● **Exercise material**
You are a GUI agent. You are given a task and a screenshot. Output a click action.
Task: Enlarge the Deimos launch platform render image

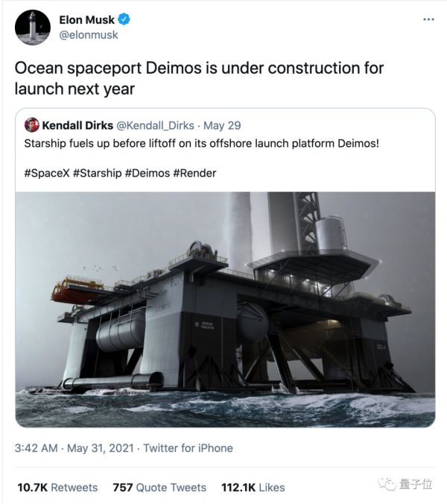click(225, 309)
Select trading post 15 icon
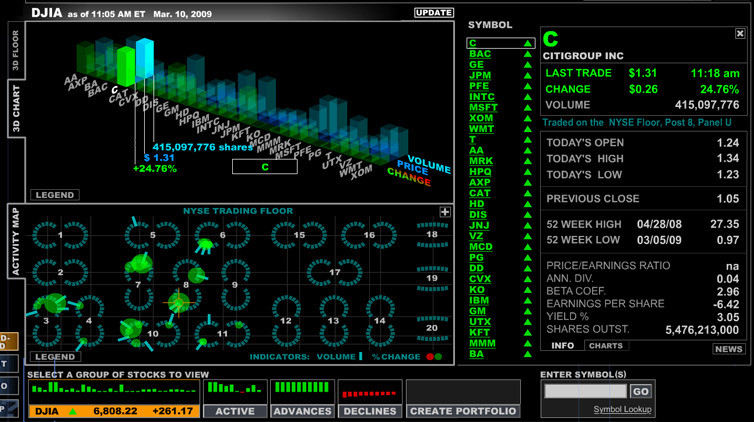754x422 pixels. pos(299,235)
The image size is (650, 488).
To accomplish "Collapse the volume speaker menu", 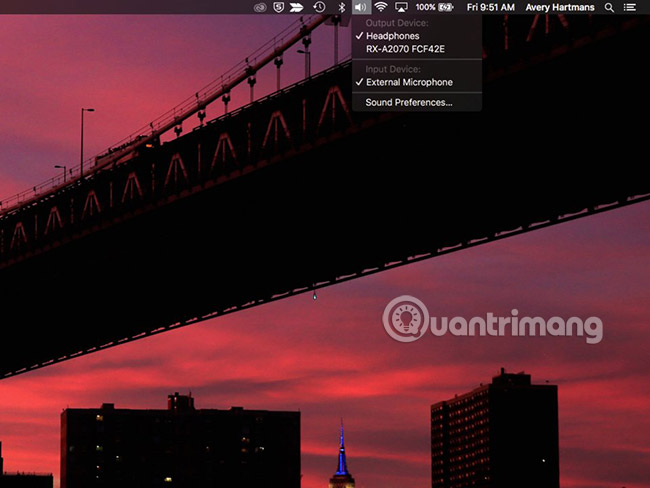I will point(360,7).
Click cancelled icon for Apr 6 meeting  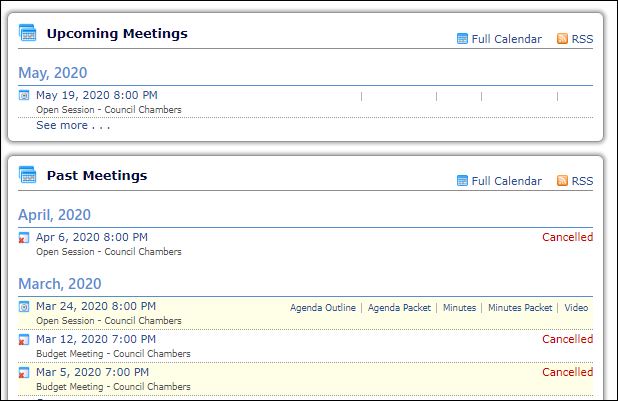[24, 238]
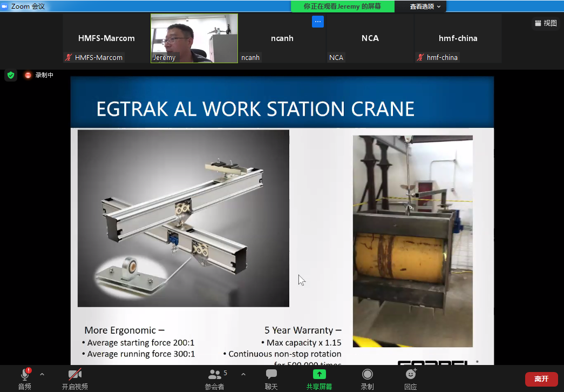
Task: Select the HMFS-Marcom participant tile
Action: 106,38
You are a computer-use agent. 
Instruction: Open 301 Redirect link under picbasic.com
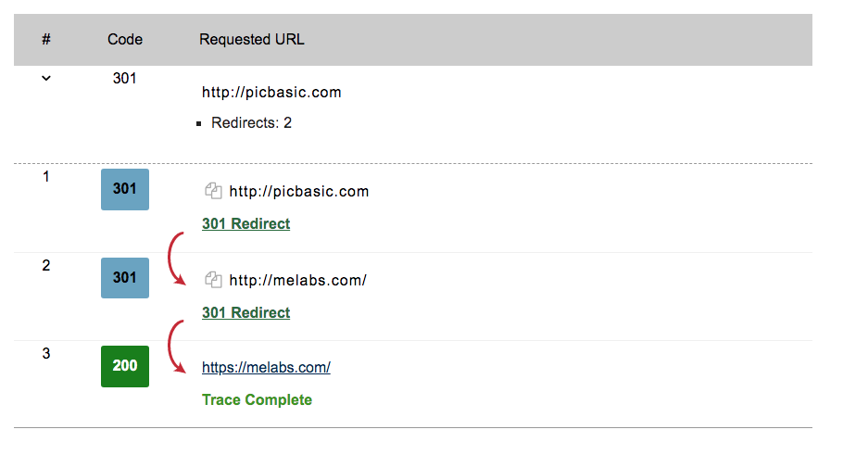click(x=245, y=224)
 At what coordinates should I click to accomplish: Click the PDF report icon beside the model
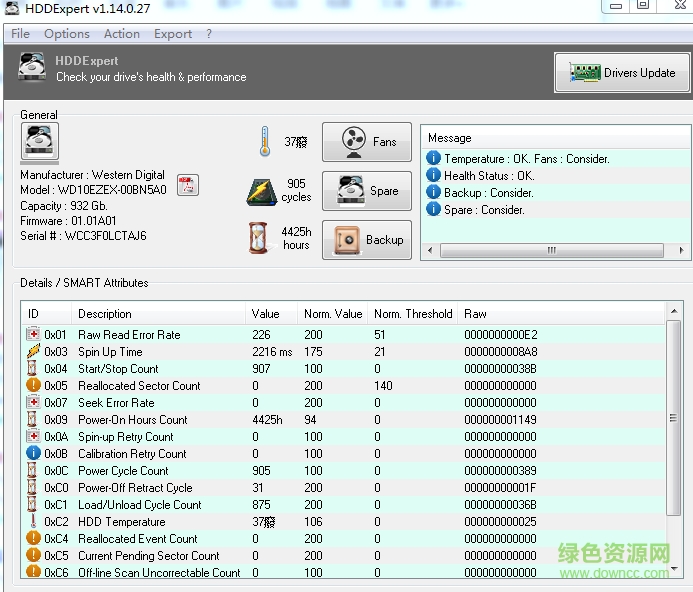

● **Task statement**
Reproduce exactly the lines from the one with "Instruction: Open 301" to the bottom of the listing, both ends included, and nothing else. Skip the pictures.

● **Task answer**
Instruction: Open 301 Redirect link under picbasic.com
click(x=245, y=224)
 At what coordinates should I click to accomplish: Click the PDF report icon beside the model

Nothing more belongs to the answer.